Exercise description >> Work through the listing below, copying each line that carries the word "ОККО".

***** Data for the task *****

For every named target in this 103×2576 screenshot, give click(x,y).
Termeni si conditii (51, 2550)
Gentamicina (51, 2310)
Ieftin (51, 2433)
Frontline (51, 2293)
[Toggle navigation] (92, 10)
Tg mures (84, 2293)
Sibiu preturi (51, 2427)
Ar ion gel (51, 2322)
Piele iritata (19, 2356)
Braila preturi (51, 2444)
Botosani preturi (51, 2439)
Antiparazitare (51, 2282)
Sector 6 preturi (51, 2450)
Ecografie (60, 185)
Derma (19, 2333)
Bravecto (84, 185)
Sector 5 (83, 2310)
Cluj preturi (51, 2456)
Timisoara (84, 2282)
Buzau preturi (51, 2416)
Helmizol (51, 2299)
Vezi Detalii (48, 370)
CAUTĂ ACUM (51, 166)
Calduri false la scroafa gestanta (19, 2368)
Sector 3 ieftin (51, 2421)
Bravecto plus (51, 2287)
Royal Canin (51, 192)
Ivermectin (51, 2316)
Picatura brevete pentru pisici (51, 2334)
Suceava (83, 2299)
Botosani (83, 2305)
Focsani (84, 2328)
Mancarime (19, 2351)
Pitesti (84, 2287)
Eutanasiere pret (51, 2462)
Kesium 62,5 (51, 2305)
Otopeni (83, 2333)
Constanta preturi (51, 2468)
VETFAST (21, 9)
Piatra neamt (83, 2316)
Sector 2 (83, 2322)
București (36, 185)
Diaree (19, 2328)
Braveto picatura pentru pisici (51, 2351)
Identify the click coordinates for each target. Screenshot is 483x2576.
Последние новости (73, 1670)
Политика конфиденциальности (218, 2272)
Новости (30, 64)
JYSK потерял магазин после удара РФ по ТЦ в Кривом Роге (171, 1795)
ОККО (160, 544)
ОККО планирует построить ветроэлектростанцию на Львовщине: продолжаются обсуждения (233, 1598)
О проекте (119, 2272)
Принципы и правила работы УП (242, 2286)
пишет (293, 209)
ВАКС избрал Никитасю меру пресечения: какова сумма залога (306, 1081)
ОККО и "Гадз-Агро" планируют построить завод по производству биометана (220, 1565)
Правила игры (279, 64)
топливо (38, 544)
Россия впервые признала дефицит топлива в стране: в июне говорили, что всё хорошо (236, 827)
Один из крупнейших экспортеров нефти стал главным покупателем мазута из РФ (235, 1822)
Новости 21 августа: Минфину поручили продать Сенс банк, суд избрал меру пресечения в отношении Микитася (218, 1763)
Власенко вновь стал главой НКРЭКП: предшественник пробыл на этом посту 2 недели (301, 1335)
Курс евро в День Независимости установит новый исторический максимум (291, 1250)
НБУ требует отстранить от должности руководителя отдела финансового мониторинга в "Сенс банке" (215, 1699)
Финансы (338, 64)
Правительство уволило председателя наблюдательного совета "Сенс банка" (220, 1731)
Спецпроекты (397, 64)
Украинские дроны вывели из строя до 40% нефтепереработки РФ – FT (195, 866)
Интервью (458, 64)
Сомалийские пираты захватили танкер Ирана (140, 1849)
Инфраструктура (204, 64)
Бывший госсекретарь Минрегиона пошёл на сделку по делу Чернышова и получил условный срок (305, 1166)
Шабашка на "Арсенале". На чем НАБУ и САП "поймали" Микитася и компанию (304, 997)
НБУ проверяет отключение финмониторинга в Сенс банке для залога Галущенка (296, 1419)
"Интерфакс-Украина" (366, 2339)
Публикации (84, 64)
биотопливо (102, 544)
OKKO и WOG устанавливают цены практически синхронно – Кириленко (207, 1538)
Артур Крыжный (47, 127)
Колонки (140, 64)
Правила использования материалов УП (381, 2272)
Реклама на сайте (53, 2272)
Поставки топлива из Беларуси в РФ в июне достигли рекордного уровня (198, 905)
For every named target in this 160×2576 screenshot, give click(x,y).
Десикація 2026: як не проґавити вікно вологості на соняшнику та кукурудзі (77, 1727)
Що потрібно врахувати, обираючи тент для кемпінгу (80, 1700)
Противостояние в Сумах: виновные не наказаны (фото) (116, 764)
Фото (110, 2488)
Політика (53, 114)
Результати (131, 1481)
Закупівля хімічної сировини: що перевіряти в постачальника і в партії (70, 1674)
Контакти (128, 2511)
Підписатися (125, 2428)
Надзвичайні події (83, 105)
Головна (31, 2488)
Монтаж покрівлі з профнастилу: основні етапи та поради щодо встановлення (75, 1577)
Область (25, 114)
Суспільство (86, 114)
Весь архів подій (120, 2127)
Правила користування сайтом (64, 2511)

*****

Answer section >>
ОККО (160, 544)
ОККО планирует построить ветроэлектростанцию на Львовщине: продолжаются обсуждения (233, 1598)
ОККО и "Гадз-Агро" планируют построить завод по производству биометана (220, 1565)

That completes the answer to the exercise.